#### Passage:
###
‘Game Of Thrones’ Is On Fire With ‘The Spoils Of War’ Action Climax


A review of tonight’s Game of Thrones coming up just as soon as I learn that men shit themselves when they die…

“Enough with the clever plans. I have three large dragons.” –Dany

“The Spoils of War” is the shortest Game of Thrones episode ever, clocking in well under 50 minutes between the opening and closing credits. If you’re going to be that brief with such a dense show — especially with so few minutes remaining overall, you’d best provide something really memorable with the time you do use.

Fortunately, the episode provided that with both barrels, presenting one of the series’ most impressive and thrilling action sequences, as Jaime, Bronn, and a bunch of overmatched Lannister soldiers experience the sheer terror of a Dothraki horde in full motion — and their one-woman/dragon air force swooping in right behind.

Game of Thrones doesn’t go for sheer extended carnage that often, both because it’s too expensive and difficult, and because it would render each huge battle less special if they happened all the time. But even more than Euron’s flaming assault on Yara’s fleet (which was shot at night in a deliberately more chaotic fashion, and involved a bunch of third and fourth-stringers living and dying), this was a marvelous combination of spectacle and character: thrilling and frightening because of how amazing it both looks and sounds, and because we’re invested deeply in Jaime, Dany, Tyrion, and even Bronn. (Well, maybe we don’t have as extreme an emotional investment in Bronn, but I’d wager he’s on most fans’ favorite character shortlist.)

As with the Night King’s assault on Hardhome, Dany’s attack on the Lannister troops was given a masterful build-up by showrunners David Benioff and D.B. Weiss and director Matt Shakman(*), along with the rest of the crew and special effects team, with Bronn and then Jaime realizing the danger just from the sound of it, long before they could see exactly who and what was about to be upon them. The sense of impending doom just builds and builds before we can even see the horde(**) in motion, and once that happens… well, the show has spent years building the Dothraki up as this nightmarish threat, and while earlier seasons offered glimpses of them causing trouble in Essos, there was always a sense that this was the minor leagues. Here, they’re playing against the big club, and with a bit of help from Dany and Drogon, they tear the Lannister column to shreds.
###
#### Provided data:
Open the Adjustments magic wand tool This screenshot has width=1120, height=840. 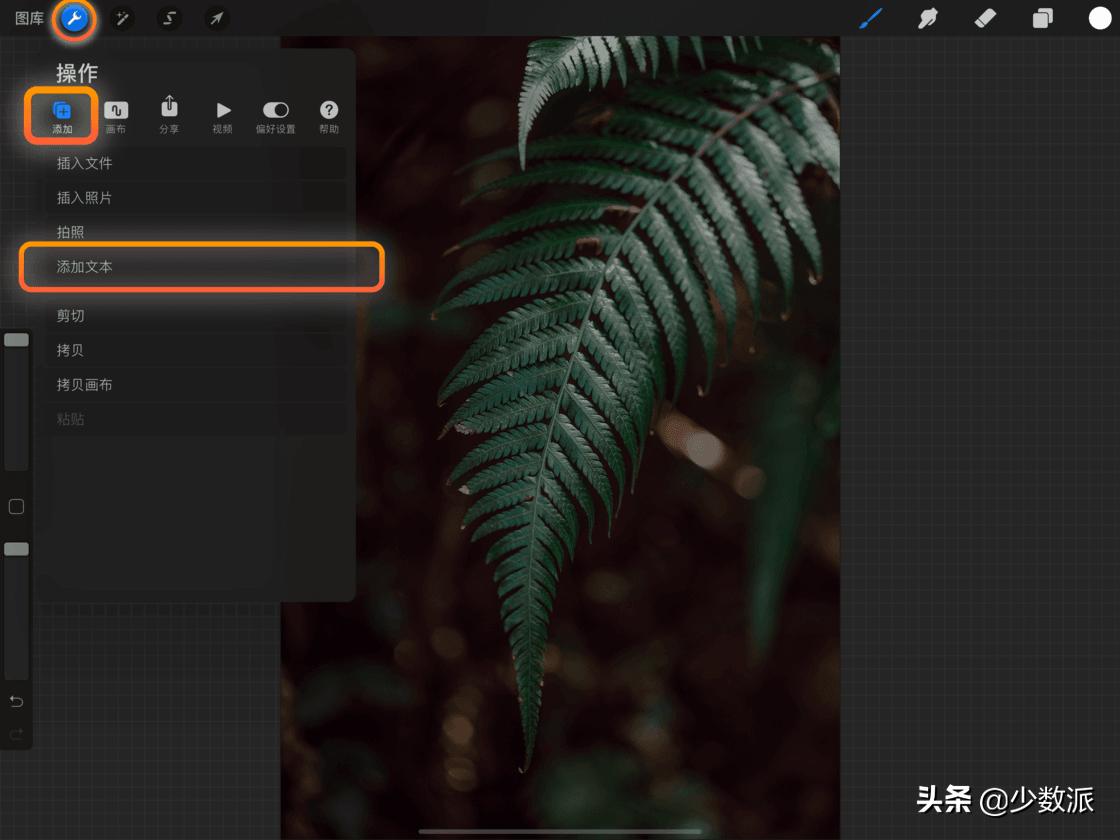[122, 19]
###
#### Task A:
Answer these from the Game of Thrones review:
(i) How long does the review say the episode runs between the opening and closing credits?
(ii) Who directed the episode, according to the review?
(iii) Which two characters sense the danger from its sound before they can see what is coming?
#### Task B:
Write the next part of the Game of Thrones review, starting after its final sentence.

#### Final answer A:
(i) Well under 50 minutes.
(ii) Matt Shakman.
(iii) Bronn and then Jaime.

#### Final answer B:
(*) Shakman’s arrival continues a longtime love affair between Game of Thrones and It’s Always Sunny in Philadelphia, where he’s directed 44 episodes. That he’s been able to toggle back and forth between comedy like that and dramas like Fargo and The Good Wife suggested he wouldn’t be overwhelmed by the challenge, and the Birdman-style Always Sunny episode was a reminder of the kind of technical wizardry he can help orchestrate even on a vastly smaller scale than what we saw here.

(**) One thing the show has never done a good job of is illustrating the size of various fleets. It wasn’t clear back in the day how much of Stannis’ navy got taken out in “Blackwater,” for instance, and here it’s surprising when Tyrion says that they still have enough ships to transport the Dothraki to Westeros proper, even after Euron torched so many boats over the previous two episodes.

It’s more than a little bit the show’s riff on a Native American attack on unsuspecting cavalrymen, and the sequence as a whole mixes Western tropes in with fantasy ones. Bronn manning Qyburn’s anti-aircraft “scorpion” looked for all the world like a desperate gunslinger — say, William Holden or another member of The Wild Bunch taking a turn on the Gatling gun — trying to get off an impossible shot against an unbeatable foe. This was the actors, the VFX team, and the rest of the crew all working in perfect harmony to turn an epic fantasy moment into something that also felt real and personal — Bronn muttering, “Come on, ya fucker” while waiting to take his second and final shot at Drogon — at the same time.

And where “Hardhome” featured a relentless force ripping through the good guys, this was the opposite. We may like Jaime and Bronn to varying degrees (or at least enjoy watching them), but the series has positioned Dany on one side of the moral scale, and Cersei’s forces on the other, so where “Hardhome” was a mixture of thrills and fear, this was more of a rousing triumph, at least until Bronn managed to temporarily ground Drogon, and Jaime stubbornly charged at the Mother of Dragons, Breaker of Chains, Commenter of Blog Posts. Tyrion’s presence isn’t all that necessary strategically — he’s a bad fighter, and the Dothraki and Drogon both know what to do once they’re pointed in the right direction — but forcing him to watch his brother suicidally charge his queen put a pit in my stomach much like the one he likely had.

And yet… there’s a part of me asking how much that spectacle actually mattered, beyond being exciting in the moment.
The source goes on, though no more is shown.